In the 1970s, Arabic poetry entered a period of crisis. Earlier poets such as al-Mala’ika, al-Sayyab and, predominantly, Adonis, had brought about major changes in the forms and language of Arabic poetry, but as a result poetry exhibited a kind of paradox: while on the one hand it had cast off traditional rhetoric in favour of language that was closer to that of educated speech, on the other it had absorbed many of the lessons of European modernist poetry, al-Sayyab borrowing from T. S. Eliot and Edith Sitwell (oddly for English readers) and Adonis finding inspiration in the work of the French surrealists, whose ‘revolutionary’ poetic programme he adopted. Arabic poetry now sounded more ‘modern’ and conformed more closely to international norms. However, it also sounded more elitist and more off-putting to ordinary readers. ‘A whole generation of poets from Bahrain and Yemen to Morocco sank deeper and deeper into inventiveness for its own sake, unguided by any informed criticism,’ writes one critic. By the beginning of the 1980s, ‘a large amount of bad poetry had accumulated’, some of it marked by experiment for its own sake, some of it loudly attitudinizing in the manner of ‘platform poetry’.22
Among this material there was nevertheless more modest work, poetry, in other words, that reacted against the grandstanding of the earlier generation by choosing deliberate, anti-heroic deflation. One might think, in British terms, of the puncturing of reputations carried out by the poets associated with ‘the Movement’ in the 1950s, who were unable to bear what they saw as the posturing of their immediate forebears. The Egyptian poet Salah Abd al-Sabur is an example of a poet who wrote in a more ironical, self-critical tone, the Iraqi Sa’di Yusuf another. One might point, too, to the poetry of the Egyptians Amal Dunqul,
Ahmad Abd al-Mu’ti Hegazi and Muhammad Afifi Matar, all of whose work departed in one way or another from what had come before it. The latter has the reputation of being a formidably ‘difficult’ poet, his work marked by a ‘rich intricacy and wonderful strangeness’ and ‘appealing to connoisseur readers rather than the general Arab public,’ in the words of his translators.23 These poets, like those discussed earlier, write in the ‘classical’ language, in other words in the Arabic generally used throughout the Arab world for written materials and in formal speech. Yet, the post-war period also saw developments in poetry written in the colloquial, the local Arabic vernacular or dialect, and some of the best-known poets writing in Egypt, for example, have written in the local dialect, though they have not always been recognized by the critics. Such poets include Salah Jahine, Fu’ad Haddad, Ahmad Fu’ad Nigm and Abd al-Rahman al-Abnoudi.

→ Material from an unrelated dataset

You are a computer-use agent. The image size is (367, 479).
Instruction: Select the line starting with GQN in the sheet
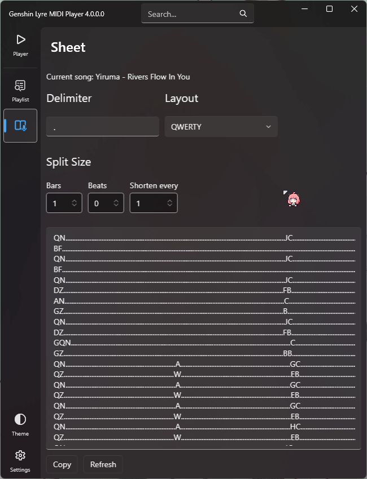(203, 343)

Both Jahine and Haddad began to write in the 1950s, and both looked for inspiration to the vernacular poetry written by the earlier Egyptian poet Bairam al-Tunsi. However, both poets invested their work with aesthetic and political dimensions that poetry in the vernacular had perhaps not previously had: Haddad in particular, of Levantine origin and at home in both French and Arab culture, could hardly be described as ‘untutored’ despite his choice of the vernacular language, and Jahine used the dialect as a way of mobilizing popular support behind Nasser’s policies (which he enthusiastically supported) and finding new audiences for poetry. His best-known work includes the Ruba’iyyat (Quatrains) and the ‘Songs of the Revolution’ in support of the Nasser regime, though he was also a gifted cartoonist.